Please send me an example of what you are seeing, and I will try to troubleshoot the test.
Cheers!
@markwilkinson Sure: see https://fairsharing.github.io/FAIR-Evaluator-FrontEnd/#!/evaluations/5118 If you look at the test for F3 output, the last part says:
FAILURE: Was unable to locate the data identifier in the metadata using any (common) property/predicate reserved for this purpose. Tested the following ["http://www.w3.org/ns/ldp#contains", "http://xmlns.com/foaf/0.1/primaryTopic", "http://purl.obolibrary.org/obo/IAO_0000136", "http://purl.obolibrary.org/obo/IAO:0000136", "https://www.w3.org/ns/ldp#contains", "https://xmlns.com/foaf/0.1/primaryTopic", "http://schema.org/mainEntity", "http://schema.org/codeRepository", "http://schema.org/distribution", "https://schema.org/mainEntity", "https://schema.org/codeRepository", "https://schema.org/distribution", "http://www.w3.org/ns/dcat#distribution", "https://www.w3.org/ns/dcat#distribution", "http://www.w3.org/ns/dcat#dataset", "https://www.w3.org/ns/dcat#dataset", "http://www.w3.org/ns/dcat#downloadURL", "https://www.w3.org/ns/dcat#downloadURL", "http://www.w3.org/ns/dcat#accessURL", "https://www.w3.org/ns/dcat#accessURL", "http://semanticscience.org/resource/SIO_000332", "http://semanticscience.org/resource/is-about", "https://semanticscience.org/resource/SIO_000332", "https://semanticscience.org/resource/is-about", "https://purl.obolibrary.org/obo/IAO_0000136"]

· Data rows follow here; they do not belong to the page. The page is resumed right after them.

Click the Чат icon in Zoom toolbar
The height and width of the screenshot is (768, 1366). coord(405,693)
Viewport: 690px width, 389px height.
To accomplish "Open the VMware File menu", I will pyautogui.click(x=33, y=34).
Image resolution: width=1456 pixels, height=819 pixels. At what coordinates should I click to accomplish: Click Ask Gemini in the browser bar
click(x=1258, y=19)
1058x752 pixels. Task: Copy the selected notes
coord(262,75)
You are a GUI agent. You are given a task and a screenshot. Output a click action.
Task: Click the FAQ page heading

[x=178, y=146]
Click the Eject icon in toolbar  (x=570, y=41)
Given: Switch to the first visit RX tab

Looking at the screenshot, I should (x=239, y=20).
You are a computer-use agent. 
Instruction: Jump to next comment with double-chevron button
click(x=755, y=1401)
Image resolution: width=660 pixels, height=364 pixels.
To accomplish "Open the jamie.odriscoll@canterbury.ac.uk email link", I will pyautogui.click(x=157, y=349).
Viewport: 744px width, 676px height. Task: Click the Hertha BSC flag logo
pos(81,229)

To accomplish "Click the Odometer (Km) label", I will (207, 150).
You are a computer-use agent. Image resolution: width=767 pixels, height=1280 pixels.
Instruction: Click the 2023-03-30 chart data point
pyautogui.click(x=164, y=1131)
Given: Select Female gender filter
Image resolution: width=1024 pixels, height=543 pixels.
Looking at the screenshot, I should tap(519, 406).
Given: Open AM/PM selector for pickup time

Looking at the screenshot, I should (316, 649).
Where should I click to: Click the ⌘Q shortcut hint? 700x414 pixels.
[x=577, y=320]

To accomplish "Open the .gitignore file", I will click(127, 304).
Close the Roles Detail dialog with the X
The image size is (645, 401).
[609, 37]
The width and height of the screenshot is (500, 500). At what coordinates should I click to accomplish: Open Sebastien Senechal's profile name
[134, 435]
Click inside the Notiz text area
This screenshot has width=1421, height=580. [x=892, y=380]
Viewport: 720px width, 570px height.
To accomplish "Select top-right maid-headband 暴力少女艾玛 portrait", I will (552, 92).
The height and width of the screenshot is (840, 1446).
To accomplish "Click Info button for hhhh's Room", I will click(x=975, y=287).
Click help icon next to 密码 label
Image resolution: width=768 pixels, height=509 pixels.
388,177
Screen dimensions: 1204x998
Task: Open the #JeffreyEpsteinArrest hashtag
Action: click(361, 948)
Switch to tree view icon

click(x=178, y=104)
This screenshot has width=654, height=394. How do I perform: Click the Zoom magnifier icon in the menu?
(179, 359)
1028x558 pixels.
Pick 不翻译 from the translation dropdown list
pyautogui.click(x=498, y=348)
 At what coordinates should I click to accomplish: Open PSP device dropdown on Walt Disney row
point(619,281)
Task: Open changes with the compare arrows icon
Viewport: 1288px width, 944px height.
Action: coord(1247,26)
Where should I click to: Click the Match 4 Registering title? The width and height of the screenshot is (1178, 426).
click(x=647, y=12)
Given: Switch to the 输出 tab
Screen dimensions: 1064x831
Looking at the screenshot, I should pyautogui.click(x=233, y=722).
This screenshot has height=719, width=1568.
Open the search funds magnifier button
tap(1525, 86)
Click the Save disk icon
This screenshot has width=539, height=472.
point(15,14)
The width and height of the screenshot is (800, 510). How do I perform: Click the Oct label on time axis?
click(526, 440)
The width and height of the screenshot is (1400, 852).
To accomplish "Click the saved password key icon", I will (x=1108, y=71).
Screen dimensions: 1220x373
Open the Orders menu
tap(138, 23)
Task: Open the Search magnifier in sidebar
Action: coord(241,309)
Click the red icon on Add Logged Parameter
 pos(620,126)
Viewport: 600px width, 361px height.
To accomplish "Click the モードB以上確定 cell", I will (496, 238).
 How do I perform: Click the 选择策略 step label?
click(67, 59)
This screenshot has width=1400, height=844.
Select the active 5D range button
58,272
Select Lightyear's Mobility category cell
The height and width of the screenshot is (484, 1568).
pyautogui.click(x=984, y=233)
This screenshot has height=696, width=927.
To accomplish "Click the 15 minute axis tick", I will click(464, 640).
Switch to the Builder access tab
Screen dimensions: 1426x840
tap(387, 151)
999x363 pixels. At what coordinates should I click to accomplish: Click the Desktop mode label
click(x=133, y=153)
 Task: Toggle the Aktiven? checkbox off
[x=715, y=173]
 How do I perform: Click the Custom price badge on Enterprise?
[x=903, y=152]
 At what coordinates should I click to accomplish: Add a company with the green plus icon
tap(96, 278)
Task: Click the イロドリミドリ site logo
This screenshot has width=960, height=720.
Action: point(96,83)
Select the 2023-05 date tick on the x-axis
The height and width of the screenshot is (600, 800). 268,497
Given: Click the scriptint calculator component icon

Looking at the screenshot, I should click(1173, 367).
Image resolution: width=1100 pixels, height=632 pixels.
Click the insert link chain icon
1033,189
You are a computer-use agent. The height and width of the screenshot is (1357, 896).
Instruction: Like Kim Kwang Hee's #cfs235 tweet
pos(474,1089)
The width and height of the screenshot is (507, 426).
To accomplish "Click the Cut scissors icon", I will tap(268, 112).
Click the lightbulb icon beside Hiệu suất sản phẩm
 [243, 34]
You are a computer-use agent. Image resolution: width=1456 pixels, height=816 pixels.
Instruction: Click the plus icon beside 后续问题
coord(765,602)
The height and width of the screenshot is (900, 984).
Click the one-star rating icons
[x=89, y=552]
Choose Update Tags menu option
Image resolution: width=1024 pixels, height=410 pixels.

That is the list of predicates I was referring to as being checked. We lack embedded metadata on our page and it looks from this output like we need to use at least one of those predicates when we do embed the metadata for the DOI and the DOI itself on the page.
Yes, I see. you're injecting data/metadata via script, and the DOI provider has no information at all.
Unfortunately, there's not much I can do to resolve this problem... I'm not inclined to train my harvester to run scripts, since it explores arbitrary pages and isn't in such a protected space as a browser.
Note that the predicates it is searching for (the list you copy/paste above) are the predicates that point at the data (your CEL.gz records on that page). The DOI, which should also appear somewhere in the page, would require a different predicate (likely schema:identifier or dc:identifier)
Sorry I can't help more!
@markwilkinson Ugh, I should have explained before asking you to take a look. Yes, we have not yet embedded our metadata on the dataset landing page, but we are planning to do that very soon. DataCite, the DOI provider, DOES in fact have the metadata for the dataset associated with this DOI (you can see it here: https://api.datacite.org/dois/application/vnd.datacite.datacite+json/10.26030/cwan-7h58 ), but our choice of schema.org predicates that we currently give to DataCite doesn't include any from the list that the output from the test of this F3 metric says it is looking for (e.g., we don't have schema.org:mainEntity predicate). What I was asking was if the listing of the predicates in the output of the test is from set of published predicates required to pass F3-based tests.
Interesting... it looks like several of the DataCite content types are not responding at the moment - if you request turtle or rdf/xml, it fails, but if you request json-ld it succeeds. that's why I thought it wasn't providing any metadata at all!
Yes, if you're using schema, then mainEntity is one of the few choices (there are other choices for e.g. code repositories, but not for data)
Cheers!
@markwilkinson Where did you get the list of predicates this metric test is testing? ...can you provide the reference? I don't see schema.org:mainEntity in the Nature citation roadmap paper for any types including dataset types....